I think we are talking about different things. If you mean can the Futhark compiler be used as a library, then no. Futhark is very much an ahead-of-time language, and not suitable for run-time code generation. In fact, Futhark is a bit of a counter-reaction to the run-time-code-generating embedded languages that were popular in the FP community some years ago. I think the results we have obtained (both in performance and language ergonomics) have validated this approach, but of course it also means we have to make some sacrifices.

What Futhark can do is generate (ahead-of-time) library code that can be used by other languages, without paying the setup/teardown cost (or copying to/from GPU) every time you call a Futhark function from some other language. This works well enough to support real-time applications like particle toys[0] or webcam filters[1], although low latency isn't really what Futhark is built for.

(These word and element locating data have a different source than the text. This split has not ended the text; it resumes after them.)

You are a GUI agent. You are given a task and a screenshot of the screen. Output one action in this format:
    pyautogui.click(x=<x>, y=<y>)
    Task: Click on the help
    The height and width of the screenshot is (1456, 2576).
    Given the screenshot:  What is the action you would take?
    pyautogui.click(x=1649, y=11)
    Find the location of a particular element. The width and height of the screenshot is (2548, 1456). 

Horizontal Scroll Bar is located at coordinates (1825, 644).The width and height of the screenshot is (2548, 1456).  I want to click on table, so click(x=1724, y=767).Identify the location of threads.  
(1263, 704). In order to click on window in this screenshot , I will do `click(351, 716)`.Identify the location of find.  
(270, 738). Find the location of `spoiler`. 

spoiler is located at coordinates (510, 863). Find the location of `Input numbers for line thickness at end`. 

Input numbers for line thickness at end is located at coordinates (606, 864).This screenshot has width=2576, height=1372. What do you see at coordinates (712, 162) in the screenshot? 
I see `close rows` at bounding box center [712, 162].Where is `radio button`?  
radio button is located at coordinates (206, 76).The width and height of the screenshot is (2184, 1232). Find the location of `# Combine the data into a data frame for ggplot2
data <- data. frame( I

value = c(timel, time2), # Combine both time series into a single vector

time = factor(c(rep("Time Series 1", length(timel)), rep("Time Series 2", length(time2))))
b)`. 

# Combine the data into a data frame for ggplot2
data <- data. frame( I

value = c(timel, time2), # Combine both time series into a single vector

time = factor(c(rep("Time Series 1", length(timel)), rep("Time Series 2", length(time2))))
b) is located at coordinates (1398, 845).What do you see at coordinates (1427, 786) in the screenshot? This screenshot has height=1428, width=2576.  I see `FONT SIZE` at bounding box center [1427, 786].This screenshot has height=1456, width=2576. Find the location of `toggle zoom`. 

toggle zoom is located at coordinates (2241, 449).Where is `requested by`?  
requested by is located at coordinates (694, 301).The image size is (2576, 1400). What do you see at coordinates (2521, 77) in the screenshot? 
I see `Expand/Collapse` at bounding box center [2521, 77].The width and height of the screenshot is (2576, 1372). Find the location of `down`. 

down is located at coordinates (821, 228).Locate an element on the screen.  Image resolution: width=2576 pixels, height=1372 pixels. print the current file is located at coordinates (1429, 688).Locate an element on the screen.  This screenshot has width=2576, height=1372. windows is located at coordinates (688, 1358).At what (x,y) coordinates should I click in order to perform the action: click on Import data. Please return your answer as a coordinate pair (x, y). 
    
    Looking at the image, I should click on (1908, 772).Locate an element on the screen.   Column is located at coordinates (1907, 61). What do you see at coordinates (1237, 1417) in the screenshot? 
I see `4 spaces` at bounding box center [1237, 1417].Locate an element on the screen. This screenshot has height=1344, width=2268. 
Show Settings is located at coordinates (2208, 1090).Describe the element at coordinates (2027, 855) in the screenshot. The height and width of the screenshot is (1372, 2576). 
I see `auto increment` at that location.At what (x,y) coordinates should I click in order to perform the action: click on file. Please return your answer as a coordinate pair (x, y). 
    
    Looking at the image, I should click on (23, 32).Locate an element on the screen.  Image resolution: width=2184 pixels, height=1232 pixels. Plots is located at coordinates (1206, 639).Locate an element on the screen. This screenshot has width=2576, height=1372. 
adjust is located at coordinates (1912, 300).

[0]: https://github.com/Athas/diving-beet

[1]: https://github.com/nqpz/futcam

Have you considered looking at something like Obsidian[2]? It is a much lower level functional language that directly exposes GPU concepts. While Obsidian is Haskell-specific, there is a successor called FCL[3] that is standalone. Unlike Futhark, these languages do not depend on aggressive and expensive compiler transformations, and therefore may be a better fit for embedding.

[2]: https://hackage.haskell.org/package/Obsidian [3]: https://github.com/dybber/fcl

abstractcontrol · on June 26, 2017

> It does not seem that there is any significant correlation between memory size and allocation cost. Nor should there be - it's just bookkeeping, after all.

I guess this explains your lack of concern about memory pooling. I am going to have to do some research to see if OpenCL does pooling natively, but I can assure you that this is not the behavior on Cuda devices. I can't really get your example to compile right now, but I'll look into it later.

Also you are right that is strange that allocations are so slow on Cuda.

But if it turns out that OpenCL is doing pooling behind the scenes, this is going to be an issue for you when you decide to do a Cuda backend because the performance profile will start to get dominated by allocations.

> This would have the same effect as embedding assembly into C code, i.e. it basically makes everything nearby off-limits for optimisation.

This is true, but that would also be the case if you were using an FFI. Being able to embed C code would shorten that path a bit by not requiring the user to compile a code fragment to a .dll before invoking it.

> In fact, Futhark is a bit of a counter-reaction to the run-time-code-generating embedded languages that were popular in the FP community some years ago.

Hmmm...I never heard about this. But Then again, relatively speaking I haven't been programming that long.

> Have you considered looking at something like Obsidian[2]? It is a much lower level functional language that directly exposes GPU concepts. While Obsidian is Haskell-specific, there is a successor called FCL[3] that is standalone. Unlike Futhark, these languages do not depend on aggressive and expensive compiler transformations, and therefore may be a better fit for embedding.

I can't find any documentation for Obsidian, but there is a paper for FCL in the Github, so I'll look at that.